TEXTO DE LEITURA ▸
╭──
Quase sempre aprumado, de gravata e sapatos, Aquiles Delfim era conhecido como o gentleman driver. Contudo, nos negócios da família, nunca viria a aplicar-se a fundo. “O meu pai tinha visão, era empreendedor e uma pessoa de família. Se tivesse vivido mais anos, talvez as coisas tivessem tido outro desenvolvimento”, admite Aquiles. O terceiro Aquiles da família morreu em 1981, com 39 anos. Aquiles, o filho mais novo, tinha 10 anos. O avô, Achilles José, faleceu em 1988, com 73 anos, ficando Delfim de Brito, o único filho vivo, como herdeiro. Ainda assim, a passagem da terceira geração pelo comando da empresa foi muito rápida. Ao fim de cinco anos, Aquiles de Brito foi desafiado pelo tio a ficar com a fábrica. Estávamos no início dos anos 90, aquela que seria a década mais adversa da história da Ach. Brito.
╰──
TAREFA A ▸ Transcreva fielmente o trecho dos registos que começa na linha que contém "1280x385 pixels. Task: Go" e vai até ao fim dos registos, incluindo ambas as extremidades.

REGISTOS DA TAREFA ▸
╭──
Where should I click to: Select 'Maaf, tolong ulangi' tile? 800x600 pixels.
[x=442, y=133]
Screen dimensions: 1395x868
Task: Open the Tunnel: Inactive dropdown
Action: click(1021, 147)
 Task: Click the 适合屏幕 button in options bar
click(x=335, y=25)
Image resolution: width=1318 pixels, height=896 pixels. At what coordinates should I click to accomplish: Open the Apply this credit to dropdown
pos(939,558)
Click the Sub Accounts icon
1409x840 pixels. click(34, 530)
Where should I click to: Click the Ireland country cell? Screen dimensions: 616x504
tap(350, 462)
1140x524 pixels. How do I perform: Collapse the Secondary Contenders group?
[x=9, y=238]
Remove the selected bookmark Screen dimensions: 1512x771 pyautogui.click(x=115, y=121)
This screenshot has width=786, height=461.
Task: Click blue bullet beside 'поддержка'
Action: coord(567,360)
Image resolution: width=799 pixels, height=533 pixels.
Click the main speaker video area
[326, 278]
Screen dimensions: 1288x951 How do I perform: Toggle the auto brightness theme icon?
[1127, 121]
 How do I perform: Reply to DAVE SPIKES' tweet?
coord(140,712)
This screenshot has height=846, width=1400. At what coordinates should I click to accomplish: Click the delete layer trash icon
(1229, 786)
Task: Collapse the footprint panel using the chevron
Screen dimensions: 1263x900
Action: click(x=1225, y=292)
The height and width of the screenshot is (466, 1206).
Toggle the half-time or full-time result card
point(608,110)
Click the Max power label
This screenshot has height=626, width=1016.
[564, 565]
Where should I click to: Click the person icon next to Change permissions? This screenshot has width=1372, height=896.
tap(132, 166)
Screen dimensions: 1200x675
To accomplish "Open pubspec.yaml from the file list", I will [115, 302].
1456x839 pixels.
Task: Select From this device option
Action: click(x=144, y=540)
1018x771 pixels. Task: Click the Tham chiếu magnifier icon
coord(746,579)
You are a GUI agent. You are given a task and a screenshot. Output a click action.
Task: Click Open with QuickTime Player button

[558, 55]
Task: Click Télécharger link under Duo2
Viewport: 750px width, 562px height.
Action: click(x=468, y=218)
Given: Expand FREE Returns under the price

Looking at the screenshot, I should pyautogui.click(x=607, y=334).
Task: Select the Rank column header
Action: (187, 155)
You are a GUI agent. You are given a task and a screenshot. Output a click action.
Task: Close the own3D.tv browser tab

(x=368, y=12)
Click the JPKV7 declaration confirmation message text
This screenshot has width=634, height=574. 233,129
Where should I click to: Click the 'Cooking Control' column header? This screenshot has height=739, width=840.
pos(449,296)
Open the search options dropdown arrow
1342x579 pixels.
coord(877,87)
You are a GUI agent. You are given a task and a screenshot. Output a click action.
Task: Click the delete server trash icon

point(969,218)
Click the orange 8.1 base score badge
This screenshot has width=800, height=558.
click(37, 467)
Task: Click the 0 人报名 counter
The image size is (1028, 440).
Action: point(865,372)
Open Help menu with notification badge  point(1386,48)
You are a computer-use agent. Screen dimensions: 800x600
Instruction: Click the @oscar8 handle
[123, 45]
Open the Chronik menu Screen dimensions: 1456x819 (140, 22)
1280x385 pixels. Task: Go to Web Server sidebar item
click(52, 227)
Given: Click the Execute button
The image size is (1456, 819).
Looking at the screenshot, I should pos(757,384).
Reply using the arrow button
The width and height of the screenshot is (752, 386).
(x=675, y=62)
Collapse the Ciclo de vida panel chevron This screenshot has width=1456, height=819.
╰──
TAREFA B ▸ Resuma em duas frases o texto sobre a família Brito e a empresa Ach. Brito.

RESPOSTA COMPLETA A ▸
1280x385 pixels. Task: Go to Web Server sidebar item
click(52, 227)
Given: Click the Execute button
The image size is (1456, 819).
Looking at the screenshot, I should pos(757,384).
Reply using the arrow button
The width and height of the screenshot is (752, 386).
(x=675, y=62)
Collapse the Ciclo de vida panel chevron This screenshot has width=1456, height=819.

RESPOSTA COMPLETA B ▸ Aquiles Delfim, conhecido como o gentleman driver, nunca se aplicou a fundo nos negócios da família, e o terceiro Aquiles da família morreu em 1981, com 39 anos, quando o filho mais novo tinha 10 anos. Após a morte do avô, Achilles José, em 1988, a passagem da terceira geração pelo comando da empresa foi muito rápida, e no início dos anos 90, a década mais adversa da história da Ach. Brito, Aquiles de Brito foi desafiado pelo tio a ficar com a fábrica.